La prima lettura di oggi apre con una domanda del Qoèlet:
Vanità delle vanità, dice Qoèlet, vanità delle vanità, tutto è vanità. Quale utilità ricava l’uomo da tutto l’affanno per cui fatica sotto il sole?
Una domanda che ritornerà nel libro più volte, accompagnando i lettori alla conclusione che spesso anche noi ripetiamo guardando come procede la vita:
Che vantaggio ne viene da tutta la fatica spesa per essere saggio (1,17), per fuggire l’empietà (8,10ss), ricercare la gioia (2,2), comportarsi bene (6,8)? Non ne viene niente in cambio, non c’è alcun profitto, gli empi spesso guadagnano di più, sembrano vivere meglio (8,14), l’egoista e l’avaro prosperano, e nessuna fatica che l’uomo compie sotto il sole è in grado di cambiare il corso delle cose (1,15).
Una risposta di questo tipo appare scandalosa. Al contrario, leggendo con attenzione il testo emerge un inno alla gioia:
Sta’ lieto, o giovane, nella tua giovinezza, e si rallegri il tuo cuore nei giorni della tua gioventù. Segui pure le vie del tuo cuore e i desideri dei tuoi occhi. E sappi (però) che su tutto questo Dio ti convocherà in giudizio.

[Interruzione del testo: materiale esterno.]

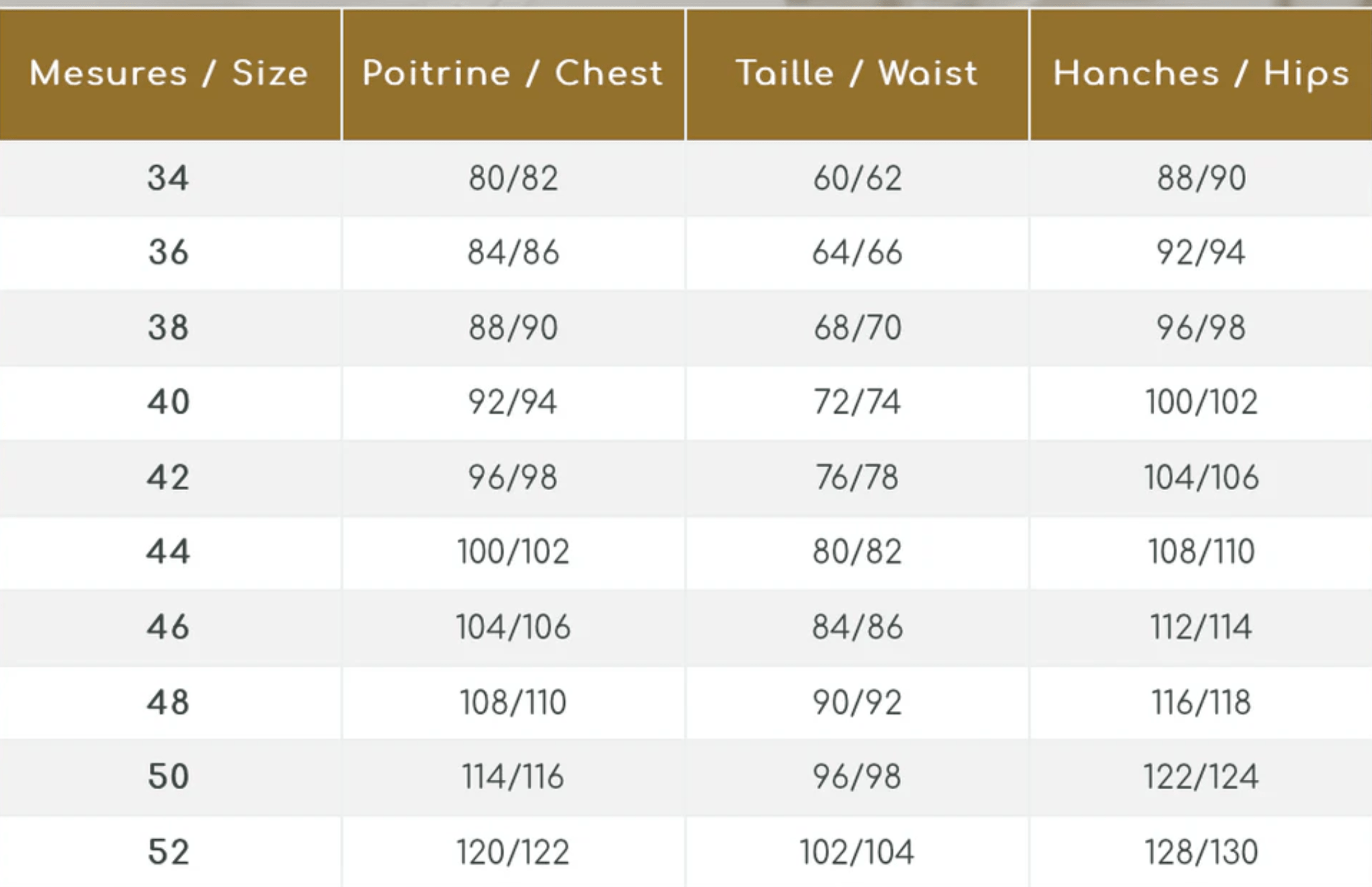
Task: Click the Taille / Waist column header
Action: [x=857, y=73]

La gioia non nasce dall’assenza di difficoltà, che sono inevitabili sotto il sole, ma dal riconoscere la presenza di Dio e i suoi doni. La gioia fiorisce dove si è capaci di ringraziamento, indossando l’abito della purezza e il profumo della carità:
Và, mangia con gioia il tuo pane, bevi il tuo vino con cuore lieto, perché Dio ha gia gradito le tue opere. In ogni tempo le tue vesti siano bianche e il profumo non manchi sul tuo capo.